» Task requirements: Every line in the data below from the one containing "Pesquisar (797, 360)" down to the one containing "[Cresce o consumo", both included, must be retyped exactly; no other line is to appear.
Start of Task inputs
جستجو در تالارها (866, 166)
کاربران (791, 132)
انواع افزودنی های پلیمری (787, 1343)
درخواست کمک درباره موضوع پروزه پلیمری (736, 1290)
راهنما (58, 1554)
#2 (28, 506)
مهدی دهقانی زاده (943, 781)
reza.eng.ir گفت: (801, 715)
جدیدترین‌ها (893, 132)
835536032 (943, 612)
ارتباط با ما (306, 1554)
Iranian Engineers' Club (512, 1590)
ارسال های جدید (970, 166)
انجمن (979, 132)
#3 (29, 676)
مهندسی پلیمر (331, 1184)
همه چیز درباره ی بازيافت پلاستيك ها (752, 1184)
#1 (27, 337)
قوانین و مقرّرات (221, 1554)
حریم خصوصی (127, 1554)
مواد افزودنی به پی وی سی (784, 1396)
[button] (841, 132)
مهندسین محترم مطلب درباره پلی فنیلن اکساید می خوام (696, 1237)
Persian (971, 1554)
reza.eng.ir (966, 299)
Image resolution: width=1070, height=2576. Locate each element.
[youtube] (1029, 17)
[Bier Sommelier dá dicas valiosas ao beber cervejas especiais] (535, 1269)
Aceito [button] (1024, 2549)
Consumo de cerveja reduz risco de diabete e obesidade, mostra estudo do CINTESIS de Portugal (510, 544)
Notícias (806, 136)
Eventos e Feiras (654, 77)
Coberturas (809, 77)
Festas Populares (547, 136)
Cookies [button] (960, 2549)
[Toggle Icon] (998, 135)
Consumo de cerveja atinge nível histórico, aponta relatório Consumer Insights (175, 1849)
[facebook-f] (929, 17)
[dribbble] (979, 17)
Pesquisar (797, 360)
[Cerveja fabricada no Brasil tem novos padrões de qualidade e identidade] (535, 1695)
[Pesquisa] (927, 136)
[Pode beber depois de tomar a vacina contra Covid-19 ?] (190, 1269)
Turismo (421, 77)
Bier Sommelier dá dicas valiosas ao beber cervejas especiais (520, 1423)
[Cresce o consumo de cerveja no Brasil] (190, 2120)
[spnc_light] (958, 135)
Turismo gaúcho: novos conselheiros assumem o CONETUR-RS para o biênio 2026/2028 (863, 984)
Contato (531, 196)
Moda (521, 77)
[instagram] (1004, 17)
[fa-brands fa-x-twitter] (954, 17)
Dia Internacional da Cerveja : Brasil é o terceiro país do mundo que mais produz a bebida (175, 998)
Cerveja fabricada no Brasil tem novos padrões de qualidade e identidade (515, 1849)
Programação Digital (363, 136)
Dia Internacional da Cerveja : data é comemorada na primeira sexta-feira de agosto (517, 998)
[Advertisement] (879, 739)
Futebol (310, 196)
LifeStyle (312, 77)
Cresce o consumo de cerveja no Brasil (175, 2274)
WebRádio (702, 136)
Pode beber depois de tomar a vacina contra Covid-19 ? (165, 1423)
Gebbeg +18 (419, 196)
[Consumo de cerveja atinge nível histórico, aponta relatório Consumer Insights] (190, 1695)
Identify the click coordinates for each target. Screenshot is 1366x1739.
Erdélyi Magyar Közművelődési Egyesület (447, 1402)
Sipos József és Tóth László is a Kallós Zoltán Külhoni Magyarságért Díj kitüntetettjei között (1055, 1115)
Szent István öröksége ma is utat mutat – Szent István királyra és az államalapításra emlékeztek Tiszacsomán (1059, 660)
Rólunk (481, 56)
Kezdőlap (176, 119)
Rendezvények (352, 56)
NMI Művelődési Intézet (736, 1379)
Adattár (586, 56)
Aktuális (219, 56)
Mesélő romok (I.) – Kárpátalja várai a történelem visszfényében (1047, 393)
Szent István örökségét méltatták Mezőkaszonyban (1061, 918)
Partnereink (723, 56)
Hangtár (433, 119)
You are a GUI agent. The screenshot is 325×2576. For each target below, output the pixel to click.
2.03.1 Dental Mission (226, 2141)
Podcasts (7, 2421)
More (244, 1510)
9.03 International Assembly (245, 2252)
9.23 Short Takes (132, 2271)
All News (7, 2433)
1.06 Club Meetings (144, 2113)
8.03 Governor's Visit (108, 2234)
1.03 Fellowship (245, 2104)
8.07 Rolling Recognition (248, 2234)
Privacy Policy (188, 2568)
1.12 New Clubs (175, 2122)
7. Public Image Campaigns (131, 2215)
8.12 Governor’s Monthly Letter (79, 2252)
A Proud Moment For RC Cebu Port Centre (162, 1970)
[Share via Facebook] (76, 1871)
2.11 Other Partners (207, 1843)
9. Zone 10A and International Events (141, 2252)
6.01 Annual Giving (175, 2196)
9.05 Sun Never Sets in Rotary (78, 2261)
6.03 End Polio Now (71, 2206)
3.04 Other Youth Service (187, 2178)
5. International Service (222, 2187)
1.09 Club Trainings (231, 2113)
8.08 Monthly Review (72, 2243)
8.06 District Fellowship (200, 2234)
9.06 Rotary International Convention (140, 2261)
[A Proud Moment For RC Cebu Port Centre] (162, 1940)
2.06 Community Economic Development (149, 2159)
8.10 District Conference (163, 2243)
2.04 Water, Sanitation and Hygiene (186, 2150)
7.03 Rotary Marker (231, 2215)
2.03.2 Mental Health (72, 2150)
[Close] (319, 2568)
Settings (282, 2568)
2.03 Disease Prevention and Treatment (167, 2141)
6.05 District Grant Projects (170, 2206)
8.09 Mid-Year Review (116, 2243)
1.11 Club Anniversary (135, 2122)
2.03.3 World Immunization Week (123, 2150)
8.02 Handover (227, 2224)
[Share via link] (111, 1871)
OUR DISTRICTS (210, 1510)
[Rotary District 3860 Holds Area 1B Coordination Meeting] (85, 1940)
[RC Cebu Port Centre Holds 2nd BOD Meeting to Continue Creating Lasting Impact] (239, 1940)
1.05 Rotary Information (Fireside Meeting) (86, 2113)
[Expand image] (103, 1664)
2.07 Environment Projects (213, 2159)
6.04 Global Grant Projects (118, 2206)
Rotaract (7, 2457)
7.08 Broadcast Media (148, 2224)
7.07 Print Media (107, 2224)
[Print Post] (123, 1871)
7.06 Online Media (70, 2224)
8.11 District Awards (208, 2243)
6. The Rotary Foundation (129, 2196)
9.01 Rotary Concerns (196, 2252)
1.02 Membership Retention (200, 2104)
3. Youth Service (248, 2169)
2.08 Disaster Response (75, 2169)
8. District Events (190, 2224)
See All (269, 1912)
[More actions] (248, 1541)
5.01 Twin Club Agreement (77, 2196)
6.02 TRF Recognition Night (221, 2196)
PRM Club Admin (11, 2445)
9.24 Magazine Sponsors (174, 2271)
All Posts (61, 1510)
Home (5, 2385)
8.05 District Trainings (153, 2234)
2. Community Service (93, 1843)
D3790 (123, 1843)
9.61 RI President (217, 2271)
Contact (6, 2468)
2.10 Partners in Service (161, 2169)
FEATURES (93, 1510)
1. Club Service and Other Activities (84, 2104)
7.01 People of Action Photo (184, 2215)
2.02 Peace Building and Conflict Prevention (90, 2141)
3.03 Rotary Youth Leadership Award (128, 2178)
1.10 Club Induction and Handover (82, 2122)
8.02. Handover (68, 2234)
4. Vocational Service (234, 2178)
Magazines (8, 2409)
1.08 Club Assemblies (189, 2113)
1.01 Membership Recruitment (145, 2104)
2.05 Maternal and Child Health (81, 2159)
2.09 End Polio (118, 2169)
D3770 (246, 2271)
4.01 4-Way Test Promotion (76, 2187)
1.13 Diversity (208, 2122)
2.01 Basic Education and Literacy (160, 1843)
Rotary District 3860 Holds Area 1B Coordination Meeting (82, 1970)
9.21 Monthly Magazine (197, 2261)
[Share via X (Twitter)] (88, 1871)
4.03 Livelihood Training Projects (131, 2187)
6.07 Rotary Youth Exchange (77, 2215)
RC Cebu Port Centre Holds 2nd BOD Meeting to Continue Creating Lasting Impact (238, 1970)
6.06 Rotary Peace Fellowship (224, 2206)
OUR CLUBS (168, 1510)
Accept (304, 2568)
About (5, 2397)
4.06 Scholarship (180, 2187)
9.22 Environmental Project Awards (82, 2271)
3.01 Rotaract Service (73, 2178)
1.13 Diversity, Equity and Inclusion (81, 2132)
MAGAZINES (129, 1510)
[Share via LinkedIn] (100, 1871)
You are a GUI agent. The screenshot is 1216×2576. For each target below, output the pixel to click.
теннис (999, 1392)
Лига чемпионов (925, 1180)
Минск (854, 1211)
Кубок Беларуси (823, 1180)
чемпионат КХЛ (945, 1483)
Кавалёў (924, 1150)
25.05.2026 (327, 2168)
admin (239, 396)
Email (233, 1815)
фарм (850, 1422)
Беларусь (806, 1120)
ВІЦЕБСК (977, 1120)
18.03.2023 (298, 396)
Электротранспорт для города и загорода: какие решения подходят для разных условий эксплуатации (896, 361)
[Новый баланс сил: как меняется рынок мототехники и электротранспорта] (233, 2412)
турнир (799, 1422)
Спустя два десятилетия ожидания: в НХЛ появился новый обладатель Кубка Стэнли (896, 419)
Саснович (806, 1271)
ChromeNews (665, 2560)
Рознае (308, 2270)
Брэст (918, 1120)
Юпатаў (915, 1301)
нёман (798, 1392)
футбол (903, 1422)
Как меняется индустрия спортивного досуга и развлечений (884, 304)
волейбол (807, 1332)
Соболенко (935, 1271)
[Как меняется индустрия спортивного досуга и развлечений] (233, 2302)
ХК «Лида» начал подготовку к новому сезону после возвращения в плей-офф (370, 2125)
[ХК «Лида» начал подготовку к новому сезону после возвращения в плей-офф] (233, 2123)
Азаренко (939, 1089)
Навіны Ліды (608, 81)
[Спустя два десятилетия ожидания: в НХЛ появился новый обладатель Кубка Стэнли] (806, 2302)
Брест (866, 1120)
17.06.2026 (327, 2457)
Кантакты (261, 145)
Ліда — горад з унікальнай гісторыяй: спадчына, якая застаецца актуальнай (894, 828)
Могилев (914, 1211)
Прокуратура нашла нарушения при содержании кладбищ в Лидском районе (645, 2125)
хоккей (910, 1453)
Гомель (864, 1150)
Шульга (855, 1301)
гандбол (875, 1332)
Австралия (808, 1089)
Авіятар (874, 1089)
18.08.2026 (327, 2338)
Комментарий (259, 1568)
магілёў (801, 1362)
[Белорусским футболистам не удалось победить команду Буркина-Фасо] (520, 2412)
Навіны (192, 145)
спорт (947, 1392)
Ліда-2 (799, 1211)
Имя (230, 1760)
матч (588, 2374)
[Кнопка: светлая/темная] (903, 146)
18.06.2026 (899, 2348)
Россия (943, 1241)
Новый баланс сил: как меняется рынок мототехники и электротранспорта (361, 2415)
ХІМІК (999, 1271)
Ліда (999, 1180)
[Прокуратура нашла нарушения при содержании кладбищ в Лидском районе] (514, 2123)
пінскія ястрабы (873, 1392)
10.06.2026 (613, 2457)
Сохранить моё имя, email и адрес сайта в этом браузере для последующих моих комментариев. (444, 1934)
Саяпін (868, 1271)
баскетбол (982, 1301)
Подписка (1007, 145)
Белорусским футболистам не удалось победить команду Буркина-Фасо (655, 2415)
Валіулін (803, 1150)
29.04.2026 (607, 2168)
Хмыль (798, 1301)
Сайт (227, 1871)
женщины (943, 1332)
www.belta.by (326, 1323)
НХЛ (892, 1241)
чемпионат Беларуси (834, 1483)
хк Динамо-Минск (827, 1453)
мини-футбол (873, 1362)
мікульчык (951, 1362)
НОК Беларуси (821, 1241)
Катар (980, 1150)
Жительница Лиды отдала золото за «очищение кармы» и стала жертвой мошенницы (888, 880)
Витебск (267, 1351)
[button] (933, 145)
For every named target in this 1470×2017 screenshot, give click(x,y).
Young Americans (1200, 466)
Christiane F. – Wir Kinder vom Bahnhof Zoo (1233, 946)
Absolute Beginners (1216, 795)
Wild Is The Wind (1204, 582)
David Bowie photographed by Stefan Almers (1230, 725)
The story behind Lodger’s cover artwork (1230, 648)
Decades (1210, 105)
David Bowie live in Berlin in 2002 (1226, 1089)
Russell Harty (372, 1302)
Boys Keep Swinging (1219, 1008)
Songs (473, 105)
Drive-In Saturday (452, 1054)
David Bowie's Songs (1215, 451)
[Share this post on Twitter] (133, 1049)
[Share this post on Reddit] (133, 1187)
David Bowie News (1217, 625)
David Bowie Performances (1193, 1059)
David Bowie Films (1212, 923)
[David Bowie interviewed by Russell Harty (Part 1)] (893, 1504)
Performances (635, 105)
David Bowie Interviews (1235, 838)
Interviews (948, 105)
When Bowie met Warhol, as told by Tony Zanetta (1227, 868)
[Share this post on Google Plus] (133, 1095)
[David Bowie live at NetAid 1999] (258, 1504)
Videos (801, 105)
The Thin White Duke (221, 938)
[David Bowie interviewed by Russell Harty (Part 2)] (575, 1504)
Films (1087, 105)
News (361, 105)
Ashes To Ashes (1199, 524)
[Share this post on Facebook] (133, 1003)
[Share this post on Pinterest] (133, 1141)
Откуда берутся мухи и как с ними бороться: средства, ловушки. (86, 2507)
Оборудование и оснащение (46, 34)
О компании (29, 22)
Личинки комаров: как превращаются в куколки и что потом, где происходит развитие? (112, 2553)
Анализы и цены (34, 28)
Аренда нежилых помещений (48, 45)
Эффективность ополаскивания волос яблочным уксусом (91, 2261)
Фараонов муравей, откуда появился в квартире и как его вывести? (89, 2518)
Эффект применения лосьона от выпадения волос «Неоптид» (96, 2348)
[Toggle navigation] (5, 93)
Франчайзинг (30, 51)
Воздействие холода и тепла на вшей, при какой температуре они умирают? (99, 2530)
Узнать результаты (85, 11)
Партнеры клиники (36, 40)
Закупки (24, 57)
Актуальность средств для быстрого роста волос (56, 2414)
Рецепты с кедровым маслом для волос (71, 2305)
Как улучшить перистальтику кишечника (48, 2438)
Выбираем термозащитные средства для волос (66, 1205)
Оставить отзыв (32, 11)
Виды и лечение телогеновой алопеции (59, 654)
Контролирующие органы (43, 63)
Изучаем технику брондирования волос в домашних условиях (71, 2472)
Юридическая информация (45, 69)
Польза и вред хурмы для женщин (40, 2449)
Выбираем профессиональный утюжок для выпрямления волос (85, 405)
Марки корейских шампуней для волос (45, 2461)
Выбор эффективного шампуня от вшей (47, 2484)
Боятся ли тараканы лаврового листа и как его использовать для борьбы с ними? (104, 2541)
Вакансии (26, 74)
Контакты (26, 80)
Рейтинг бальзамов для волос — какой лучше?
End of Task inputs
» Written answer:
Pesquisar (797, 360)
[Cerveja fabricada no Brasil tem novos padrões de qualidade e identidade] (535, 1695)
[Pesquisa] (927, 136)
[Pode beber depois de tomar a vacina contra Covid-19 ?] (190, 1269)
Turismo (421, 77)
Bier Sommelier dá dicas valiosas ao beber cervejas especiais (520, 1423)
[Cresce o consumo de cerveja no Brasil] (190, 2120)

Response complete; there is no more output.